> WHAT NEEDS TO BE DONE: Would you please transcribe, exactly as written, the lines of the entries below starting at the one that holds "560x294 pixels." and ending at the one that holds "Select the 4h", both included?

Collection entries
---

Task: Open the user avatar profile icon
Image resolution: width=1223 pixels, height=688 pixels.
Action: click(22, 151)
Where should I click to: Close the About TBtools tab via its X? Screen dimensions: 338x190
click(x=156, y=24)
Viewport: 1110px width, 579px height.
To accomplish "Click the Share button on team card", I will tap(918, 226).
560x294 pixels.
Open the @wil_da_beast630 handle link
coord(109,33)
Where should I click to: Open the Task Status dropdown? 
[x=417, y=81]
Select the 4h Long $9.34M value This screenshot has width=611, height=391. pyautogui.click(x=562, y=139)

---

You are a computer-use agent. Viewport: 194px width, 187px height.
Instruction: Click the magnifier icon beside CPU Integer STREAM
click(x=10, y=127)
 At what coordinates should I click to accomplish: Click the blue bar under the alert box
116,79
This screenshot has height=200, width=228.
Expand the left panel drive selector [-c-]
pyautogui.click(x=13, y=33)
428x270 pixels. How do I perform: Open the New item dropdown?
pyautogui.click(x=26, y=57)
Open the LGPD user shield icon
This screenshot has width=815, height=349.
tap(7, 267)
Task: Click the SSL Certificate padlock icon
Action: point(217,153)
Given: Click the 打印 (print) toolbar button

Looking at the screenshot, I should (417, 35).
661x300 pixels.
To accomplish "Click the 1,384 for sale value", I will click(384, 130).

---

> ANSWER AREA:
560x294 pixels.
Open the @wil_da_beast630 handle link
coord(109,33)
Where should I click to: Open the Task Status dropdown? 
[x=417, y=81]
Select the 4h Long $9.34M value This screenshot has width=611, height=391. pyautogui.click(x=562, y=139)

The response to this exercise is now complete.